Kadans will be converting the former Meulensteen Art Center, which stands on the eastern side of the campus next to the building housing DIFFER, into the Meulensteen House of Robotics. The building will be occupied by startups in the field of robotics, and the first tenant will be Eindhoven Medical Robotics. TU/e professor Maarten Steinbuch founded the company this year together with Chief Operations Officer Anupam Nayak. They hope to be able to start work in their new premises in April 2019.

photo Kadans Science Partner

Back in early 2018, Kadans Science Partners acquired another building, Kennispoort, from TU/e. Now the former Meulensteen Art Center has also been acquired, having been vacated at the end of 2016 by its last user: Grafisch Atelier Daglicht.

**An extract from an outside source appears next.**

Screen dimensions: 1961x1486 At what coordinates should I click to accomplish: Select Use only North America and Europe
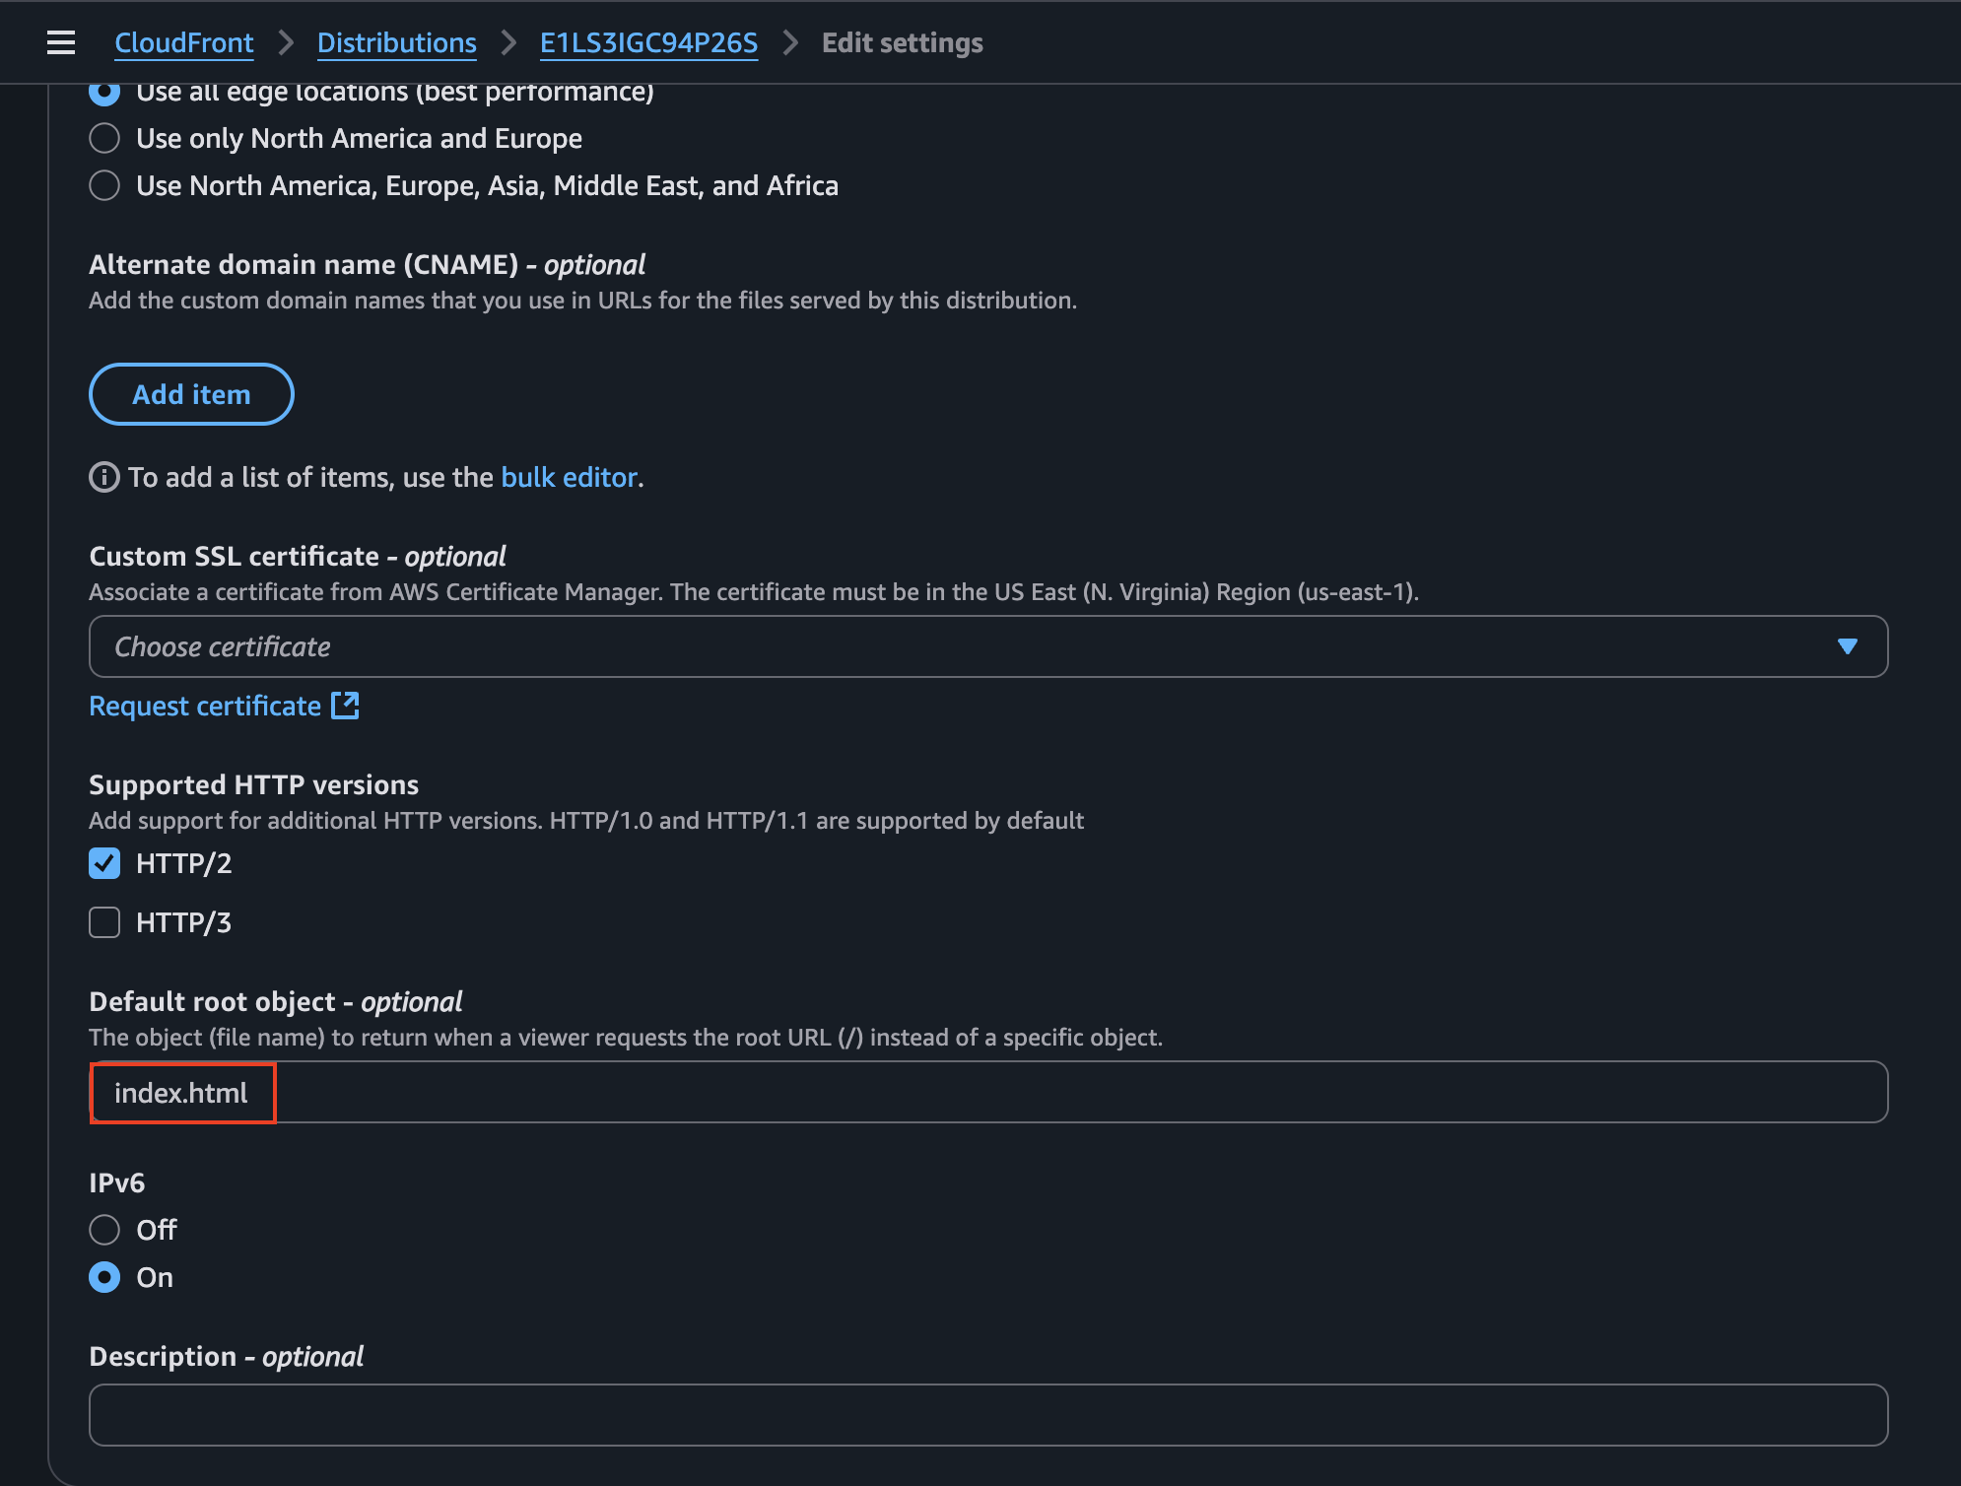click(103, 138)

The building was still owned by  Gerard Meulensteen, who in the past has often discussed with the Executive Board the best use to which the building could be put.

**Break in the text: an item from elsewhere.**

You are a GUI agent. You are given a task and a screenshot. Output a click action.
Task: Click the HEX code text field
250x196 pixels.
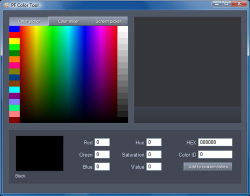click(215, 142)
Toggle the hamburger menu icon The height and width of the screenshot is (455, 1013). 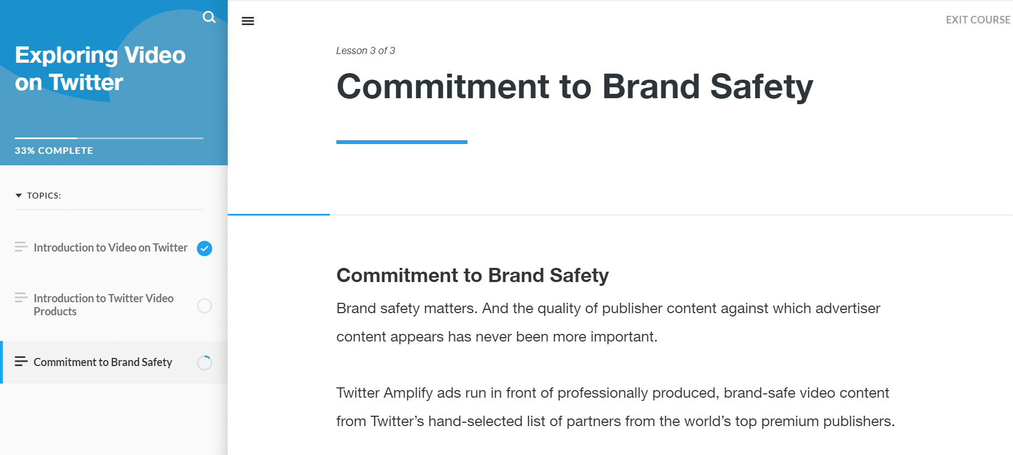click(x=248, y=21)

That use is now known: Kadans has bought the building from Meulensteen, acquired the land lease for fifty years from TU/e and will be undertaking renovation work in the coming months. The ground floor will house four studios available for rent individually and a communal room for meetings, presentations, and the like. On the first floor a large studio will be built. Kadans is already at work on the premises: slight water damage is being repaired, and electricity and internet being updated. In addition, on the ground floor the facade will be brought forward, thus making the studios bigger, and a central hallway will be added giving access to the studios.

Read on below the photo.

Precision robots

Eindhoven Medical Robotics will have its offices on the first floor. The business is involved in the production of precision robots for surgeons. Over the coming ten years, the owners professor Maarten Steinbuch and COO Anupam Nayak are keen to see it become market leader, as can be read on their website. This will happen in close cooperation in TU/e, other technical partners and hospitals worldwide. Alongside Steinbuch and Nayak, another six people are currently working at the company.

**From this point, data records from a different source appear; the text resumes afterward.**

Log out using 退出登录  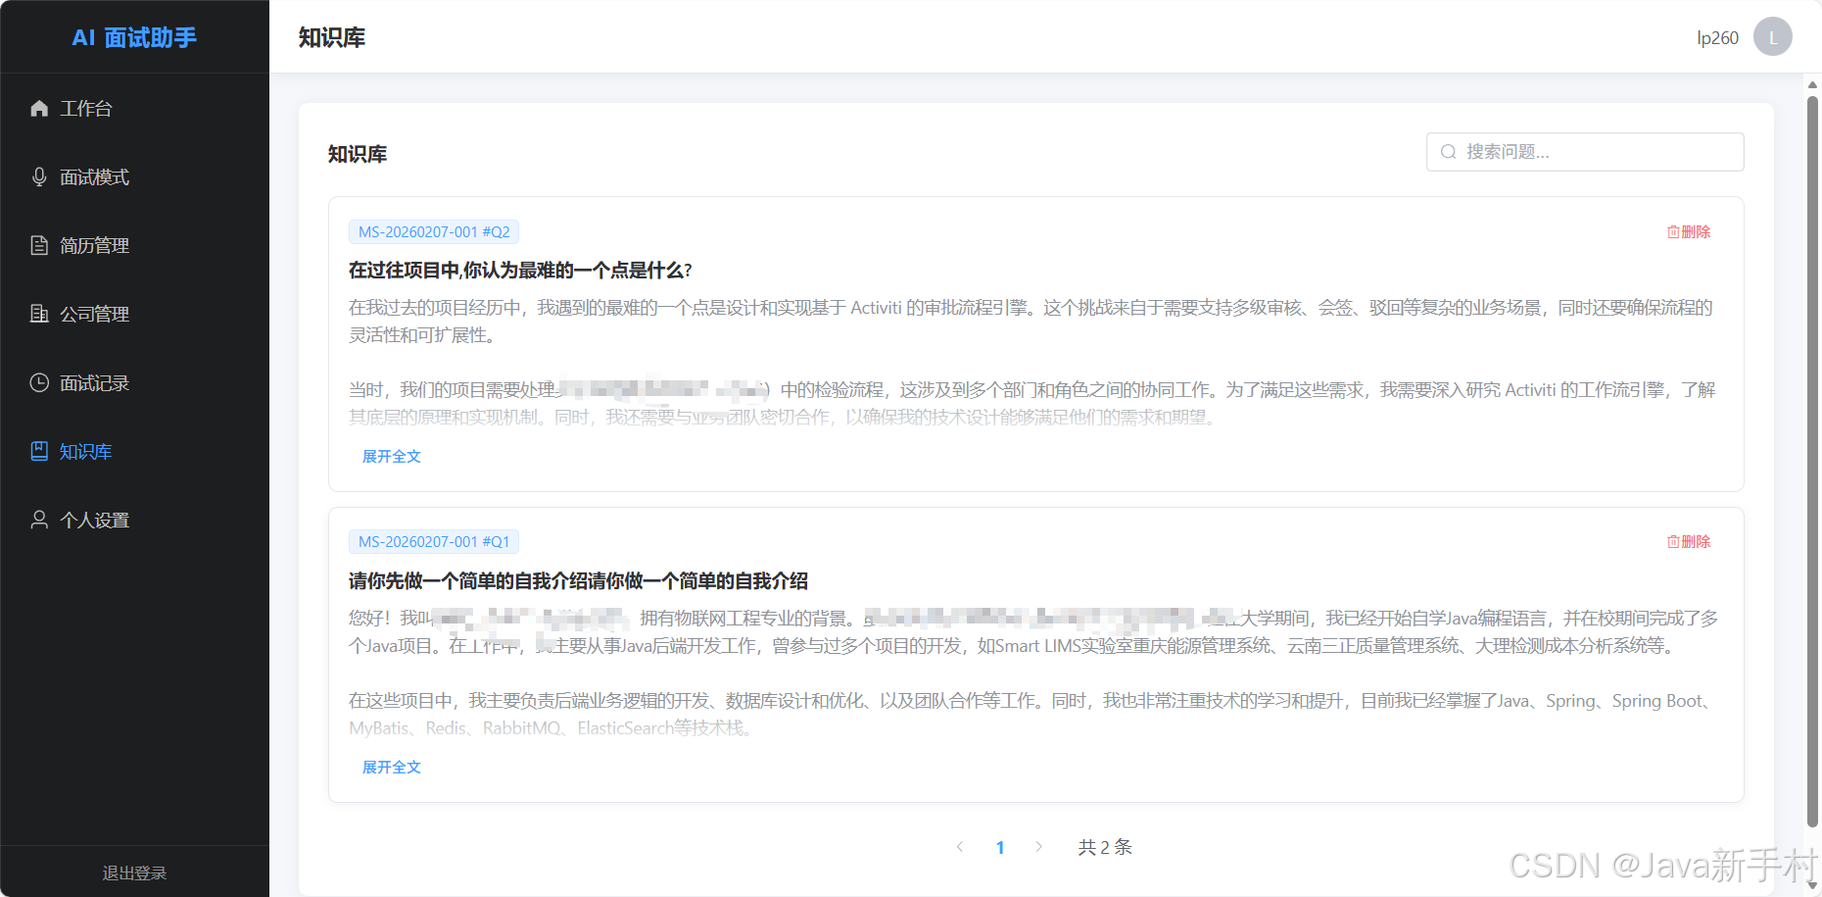[x=134, y=872]
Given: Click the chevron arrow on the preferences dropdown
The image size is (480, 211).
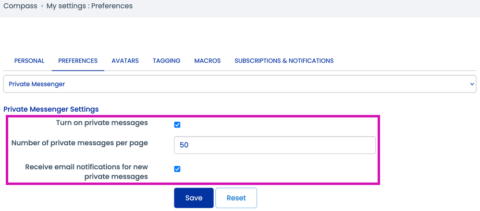Looking at the screenshot, I should (471, 84).
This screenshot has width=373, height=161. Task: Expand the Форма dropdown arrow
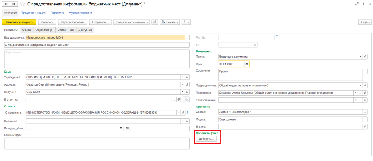coord(365,119)
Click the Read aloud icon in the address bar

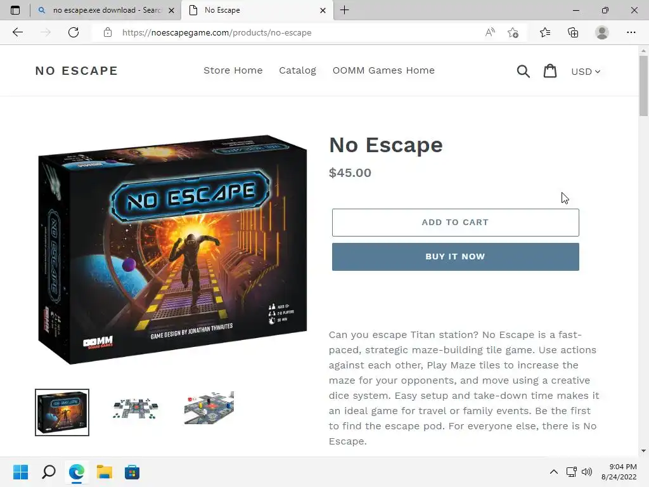coord(490,32)
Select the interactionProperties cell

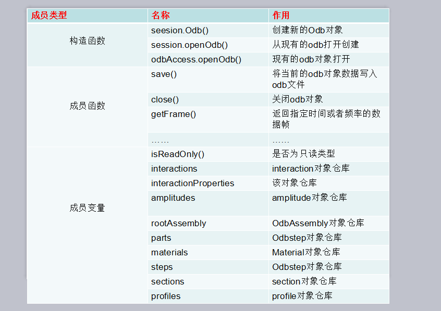(193, 183)
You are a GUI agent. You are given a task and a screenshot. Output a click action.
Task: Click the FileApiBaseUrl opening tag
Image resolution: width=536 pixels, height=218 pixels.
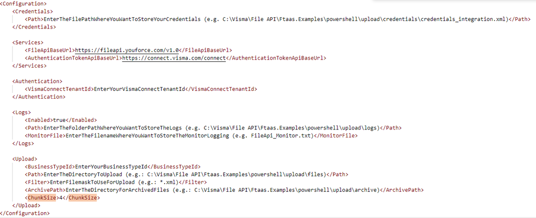click(x=49, y=50)
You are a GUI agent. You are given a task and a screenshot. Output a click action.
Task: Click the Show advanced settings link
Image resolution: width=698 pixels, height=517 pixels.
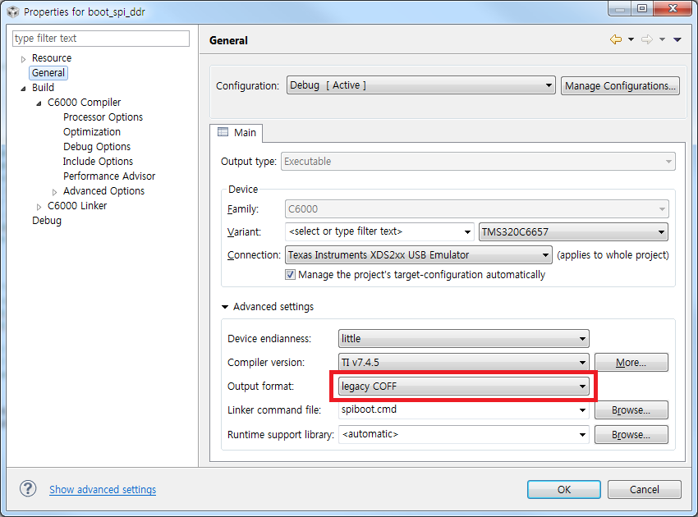point(103,490)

Steinbuch expects his company to be able to relocate in April from the Multimedia Paviljoen, where it is currently based, to the new location, and he thinks that by then the workforce will already have doubled to sixteen. “If everything goes well, I expect our company to adhere to Moore's Law and to see the number of staff double every year. In our new premises we'll be okay for another three to four years.” On the first floor there will be office space and laboratories for testing the robots thoroughly and developing them further, Steinbuch informs us. He is already aware of the interest being shown by other small companies keen to rent space in the building, but for more information on this he refers us to Kadans.


Johan van Gerven, project leader at Kadans, says that conversations have indeed been held already with startups still operating out of Gemini, the Mechanical Engineering building, but that as yet no firm agreements have been made. “Some are still considering it, others had already made up their minds to move somewhere else. By the way, we are also open to startups closely involved in the theme, software development, automation or artificial intelligence, for example. Something that fits in the cluster.”

Kadans certainly has other plans for the TU/e grounds, says Van Gerven. “Our next project will be the purchase of the Multimedia Paviljoen and here again Maarten Steinbuch is involved, this time with the Eindhoven Engine.” A new build is a possibility not to be excluded, he says, especially given that Kadans's activities mainly concern the north-east corner of the grounds. In the plans for the further development of the campus, this is where TU/e has set aside space for industry. “Kadans is convinced that this is where things are going to be happening in the coming years,” concludes Van Gerven.